The example above might suggest that an author is better off not risking that they will be the author who loses e-book sales so that Myke Cole can sell extra copies.  This is a conflict that agents like to ignore but which is very real, sometimes agents have to ask clients to "take one for the team," and do things that may hurt them but which are of overall benefit to published authors as a class.

However, in this case there are other factors that an author has to consider.  As an example, if you sell World English rights, is the publisher offering a higher copies sold or dollars earned threshold for determining if a book is in print than when it buys just North American rights?  Will you have a more difficult time ever getting a reversion of rights in either territory or both because you have sold World English?  Do you have an assurance that you will get a full UK royalty on copies sold in the UK market, or will the publisher claim a UK publication by an affiliated company is a license?  If the UK copies sold are to be sold under an export royalty that is generally less than full royalty, will there be any sleight of hand in the price paid from the UK publisher to the US publisher?

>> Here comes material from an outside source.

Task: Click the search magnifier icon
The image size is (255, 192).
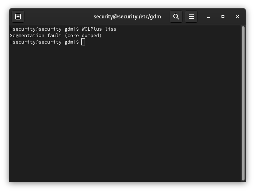Action: pos(176,17)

And what about packaging and marketing and promotion and publicity, where there are still differences (Myke Cole has different covers) and still some benefit to the local touch in the local markets.

Considering that many US books will sell only several hundred copies in the UK, you have to be convinced that the UK e-book market is a lot more significant than it often will be in order to justify the risks inherent in doing World English rights against the rewards.

To take this one step further, if we are agreed that it is still important to have separate publishers in the US and the UK, the question becomes "will I, my agent, or my US publisher have the best chance of finding a UK publisher for my book."  If you believe that the US publisher has the best chance of doing this, then by all means, sell the publisher World English or even World rights.  An agent that isn't trying very hard to sell these rights isn't helping anyone by keeping those rights for you/the agent to sell.

It may not surprise you to know that I think, in general, that I will be more dedicated over time in campaigning to sell UK rights than the publisher will be.

I have tried my best to consider in an objective manner if it's time to reconsider my reluctance to do World English deals because of the ways the world has changed.   I'm not unaware of those changes, not unaware of the difficulty in separating out the UK and US markets as the world gets smaller and the e-book market develops.  But I don't think the world has changed, at least not yet. to where we'd all be better off selling World English rights to things.